Pathological mechanisms of erythrocyte-induced vulnerability of atherosclerotic plaques.

Erythrocytes are considered a new culprit contributing to atherosclerosis. Plaques with intraplaque hemorrhage are prone to new plaque hemorrhage, which may not only stimulate the progression of atherosclerosis but also promote the transition from a stable to an unstable lesion. However, the role of erythrocytes in inducing the vulnerability of plaque with intraplaque hemorrhage and the possible mechanism involved are not well understood. Recently, increased cholesterol level from erythrocytes was reported to expand the lipid core of plaque. As well, heme, iron and phospholipids derived from erythrocytes trigger peroxidization in vitro, which is strongly associated with the progression of atherosclerosis. We speculate that erythrocytes trapped in plaque may induce vulnerability of atherosclerotic plaques not only by accumulating lipids but also by promoting peroxidization within plaques, thereby expanding the lipid core, increasing the infiltration of inflammatory cells and attenuating the fibrous cap of plaques. This proposition may provide clues into the development of novel treatments to increase the stability of atherosclerotic plaques.

Pathological mechanisms and dose dependency of erythrocyte-induced vulnerability of atherosclerotic plaques.

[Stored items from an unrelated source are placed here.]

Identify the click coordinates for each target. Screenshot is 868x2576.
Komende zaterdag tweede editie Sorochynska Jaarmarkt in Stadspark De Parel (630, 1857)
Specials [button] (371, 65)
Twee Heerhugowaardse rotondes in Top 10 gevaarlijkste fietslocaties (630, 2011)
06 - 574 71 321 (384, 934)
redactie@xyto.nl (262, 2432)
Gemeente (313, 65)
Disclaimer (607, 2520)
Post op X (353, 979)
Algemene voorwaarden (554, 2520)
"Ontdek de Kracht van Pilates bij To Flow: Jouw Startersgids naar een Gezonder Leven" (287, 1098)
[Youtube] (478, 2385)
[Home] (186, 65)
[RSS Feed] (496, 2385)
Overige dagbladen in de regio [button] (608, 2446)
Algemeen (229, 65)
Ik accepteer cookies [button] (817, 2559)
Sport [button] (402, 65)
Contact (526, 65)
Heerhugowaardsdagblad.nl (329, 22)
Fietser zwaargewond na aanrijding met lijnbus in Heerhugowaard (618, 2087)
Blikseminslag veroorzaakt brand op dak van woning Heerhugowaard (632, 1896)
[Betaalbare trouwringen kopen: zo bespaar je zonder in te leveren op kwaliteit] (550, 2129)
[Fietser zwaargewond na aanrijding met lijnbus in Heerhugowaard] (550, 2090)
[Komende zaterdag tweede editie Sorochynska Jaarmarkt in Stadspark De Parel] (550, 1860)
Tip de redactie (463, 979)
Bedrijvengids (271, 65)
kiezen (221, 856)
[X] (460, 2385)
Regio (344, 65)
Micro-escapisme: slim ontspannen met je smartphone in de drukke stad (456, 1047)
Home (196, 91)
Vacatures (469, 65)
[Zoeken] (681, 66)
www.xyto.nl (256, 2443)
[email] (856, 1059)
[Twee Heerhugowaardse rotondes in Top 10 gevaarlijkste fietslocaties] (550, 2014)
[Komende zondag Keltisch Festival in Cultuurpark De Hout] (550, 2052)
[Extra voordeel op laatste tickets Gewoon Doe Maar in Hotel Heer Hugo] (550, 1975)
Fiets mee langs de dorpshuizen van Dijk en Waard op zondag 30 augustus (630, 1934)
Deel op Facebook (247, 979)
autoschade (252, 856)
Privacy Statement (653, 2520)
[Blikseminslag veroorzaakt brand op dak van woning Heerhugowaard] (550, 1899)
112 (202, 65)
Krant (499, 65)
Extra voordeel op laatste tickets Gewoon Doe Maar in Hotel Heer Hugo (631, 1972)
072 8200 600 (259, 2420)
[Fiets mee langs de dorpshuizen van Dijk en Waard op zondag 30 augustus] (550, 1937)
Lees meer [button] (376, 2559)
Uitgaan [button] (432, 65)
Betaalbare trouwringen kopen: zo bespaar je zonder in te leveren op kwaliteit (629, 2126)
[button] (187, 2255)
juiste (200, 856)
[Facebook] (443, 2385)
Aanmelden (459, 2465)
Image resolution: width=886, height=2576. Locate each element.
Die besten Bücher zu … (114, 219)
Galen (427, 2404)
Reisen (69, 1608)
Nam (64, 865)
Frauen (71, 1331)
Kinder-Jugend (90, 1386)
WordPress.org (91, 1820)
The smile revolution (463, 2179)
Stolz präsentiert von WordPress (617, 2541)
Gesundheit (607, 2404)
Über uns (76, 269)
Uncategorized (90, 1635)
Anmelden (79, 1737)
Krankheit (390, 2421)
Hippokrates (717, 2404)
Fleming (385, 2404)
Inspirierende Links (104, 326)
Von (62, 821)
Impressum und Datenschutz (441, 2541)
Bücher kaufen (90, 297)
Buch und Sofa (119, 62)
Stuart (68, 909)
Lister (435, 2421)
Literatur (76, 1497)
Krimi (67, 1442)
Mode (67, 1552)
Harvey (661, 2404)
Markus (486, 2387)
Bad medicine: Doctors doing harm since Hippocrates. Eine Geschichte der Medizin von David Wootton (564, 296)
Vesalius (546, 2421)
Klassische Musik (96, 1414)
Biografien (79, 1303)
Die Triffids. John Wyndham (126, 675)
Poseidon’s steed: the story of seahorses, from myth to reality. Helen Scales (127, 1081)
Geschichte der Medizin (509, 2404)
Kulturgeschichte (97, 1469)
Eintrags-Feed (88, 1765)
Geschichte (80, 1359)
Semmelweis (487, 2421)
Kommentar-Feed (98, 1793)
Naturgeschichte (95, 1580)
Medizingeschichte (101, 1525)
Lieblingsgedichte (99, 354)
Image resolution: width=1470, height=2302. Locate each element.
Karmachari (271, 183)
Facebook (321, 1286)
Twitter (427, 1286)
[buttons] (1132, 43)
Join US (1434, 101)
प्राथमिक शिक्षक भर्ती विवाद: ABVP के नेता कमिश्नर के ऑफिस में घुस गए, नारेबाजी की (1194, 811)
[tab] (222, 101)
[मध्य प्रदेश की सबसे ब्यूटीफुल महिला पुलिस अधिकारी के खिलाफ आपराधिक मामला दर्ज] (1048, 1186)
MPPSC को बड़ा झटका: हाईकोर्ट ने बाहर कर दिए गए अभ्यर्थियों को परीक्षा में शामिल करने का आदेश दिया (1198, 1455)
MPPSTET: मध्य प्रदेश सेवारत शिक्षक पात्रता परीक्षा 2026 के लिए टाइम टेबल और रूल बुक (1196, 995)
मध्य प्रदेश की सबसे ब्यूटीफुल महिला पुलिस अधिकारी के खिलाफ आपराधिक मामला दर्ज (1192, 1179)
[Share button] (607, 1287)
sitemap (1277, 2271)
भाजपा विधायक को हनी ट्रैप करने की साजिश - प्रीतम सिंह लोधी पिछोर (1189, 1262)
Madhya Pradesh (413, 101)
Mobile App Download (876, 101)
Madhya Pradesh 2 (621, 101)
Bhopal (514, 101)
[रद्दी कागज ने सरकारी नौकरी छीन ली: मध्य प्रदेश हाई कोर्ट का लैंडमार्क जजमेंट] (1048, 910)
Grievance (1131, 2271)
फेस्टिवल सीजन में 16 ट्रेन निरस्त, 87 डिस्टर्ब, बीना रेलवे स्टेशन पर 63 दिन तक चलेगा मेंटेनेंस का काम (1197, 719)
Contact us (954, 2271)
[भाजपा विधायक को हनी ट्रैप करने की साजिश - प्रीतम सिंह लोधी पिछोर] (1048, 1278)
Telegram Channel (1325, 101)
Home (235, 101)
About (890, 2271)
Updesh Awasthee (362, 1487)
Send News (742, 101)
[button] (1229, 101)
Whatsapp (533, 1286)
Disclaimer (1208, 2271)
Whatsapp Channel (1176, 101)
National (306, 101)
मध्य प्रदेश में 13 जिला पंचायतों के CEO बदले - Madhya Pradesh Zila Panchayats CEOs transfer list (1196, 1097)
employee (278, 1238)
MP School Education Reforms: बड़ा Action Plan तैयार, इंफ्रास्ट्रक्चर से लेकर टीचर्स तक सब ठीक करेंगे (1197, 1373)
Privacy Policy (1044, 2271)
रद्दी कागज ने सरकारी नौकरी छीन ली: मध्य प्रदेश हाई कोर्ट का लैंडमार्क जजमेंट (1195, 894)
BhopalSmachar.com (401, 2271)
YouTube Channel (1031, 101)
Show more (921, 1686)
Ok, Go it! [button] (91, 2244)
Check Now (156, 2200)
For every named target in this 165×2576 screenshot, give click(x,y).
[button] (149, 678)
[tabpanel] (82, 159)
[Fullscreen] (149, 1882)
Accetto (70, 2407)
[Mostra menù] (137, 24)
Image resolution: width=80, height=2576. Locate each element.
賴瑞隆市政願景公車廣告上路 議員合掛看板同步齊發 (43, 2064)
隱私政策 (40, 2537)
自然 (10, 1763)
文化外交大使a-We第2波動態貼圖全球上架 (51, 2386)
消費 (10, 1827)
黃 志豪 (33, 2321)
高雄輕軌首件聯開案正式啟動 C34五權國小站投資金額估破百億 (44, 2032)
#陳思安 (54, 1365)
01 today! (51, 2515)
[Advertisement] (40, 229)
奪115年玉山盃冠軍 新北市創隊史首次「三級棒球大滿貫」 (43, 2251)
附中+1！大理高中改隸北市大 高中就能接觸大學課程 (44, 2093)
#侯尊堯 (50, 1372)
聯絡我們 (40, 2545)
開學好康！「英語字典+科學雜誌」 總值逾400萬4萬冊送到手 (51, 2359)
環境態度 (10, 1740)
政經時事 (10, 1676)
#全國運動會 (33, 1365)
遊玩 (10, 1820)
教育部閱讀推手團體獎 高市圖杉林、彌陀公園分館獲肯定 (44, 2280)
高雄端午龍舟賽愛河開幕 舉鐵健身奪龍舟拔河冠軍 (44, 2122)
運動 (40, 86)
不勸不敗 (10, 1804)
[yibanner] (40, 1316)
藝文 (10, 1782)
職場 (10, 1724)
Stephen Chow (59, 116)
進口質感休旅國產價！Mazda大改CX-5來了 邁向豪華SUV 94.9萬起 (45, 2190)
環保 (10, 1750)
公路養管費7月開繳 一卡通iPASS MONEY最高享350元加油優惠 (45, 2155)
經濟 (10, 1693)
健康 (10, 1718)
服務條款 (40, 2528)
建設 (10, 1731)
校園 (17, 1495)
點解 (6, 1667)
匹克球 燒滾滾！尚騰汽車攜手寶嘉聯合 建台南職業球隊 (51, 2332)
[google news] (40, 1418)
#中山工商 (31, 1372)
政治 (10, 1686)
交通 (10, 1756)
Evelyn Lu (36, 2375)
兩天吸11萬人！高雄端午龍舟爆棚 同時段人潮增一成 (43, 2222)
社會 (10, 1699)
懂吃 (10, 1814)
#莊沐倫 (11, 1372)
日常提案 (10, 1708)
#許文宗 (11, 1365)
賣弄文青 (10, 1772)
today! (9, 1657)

To test our hypothesis that erythrocytes may induce plaque vulnerability and investigate the mechanism involved, we established a novel model of intraplaque hemorrhage in 56 New Zealand white rabbits with established plaques. Three distinct abdominal aortic plaques with similar thickness were identified in each rabbit with use of intravascular ultrasound (IVUS) imaging. Rabbits were equally divided into 4 groups depending on dosage of treatment; with the guidance of IVUS, one of the three plaques from each rabbit was injected from adventitia with autologous erythrocytes (RBC) or cholesterol (CH) for the following groups: RBC, 50 microL or 100 microL, and CH, 50 microL or 100 microL. One of the other two plaques in each rabbit received an equal volume of normal saline (NS) and one received no injection. Plaques in the 100 microL RBC group had a higher plaque rupture rate than its respective NS or blank controls plaques (57.1% vs. 14.3% or 14.3%, P<0.05). Plaques from the RBC or cholesterol groups showed, dose-dependently, more macrophage infiltration, more superoxide and lipid content, thinner plaque fibrous cap, higher mRNA level of MCP-1, IL-1 or IFN-gamma and higher vulnerability index than controls, especially in the RBC group. Thus, erythrocyte treatment can dose-dependently induce the vulnerability of plaques. Accumulation of lipid content and augmentation of oxidative stress and inflammation in the plaques are the probable pathological mechanisms involved.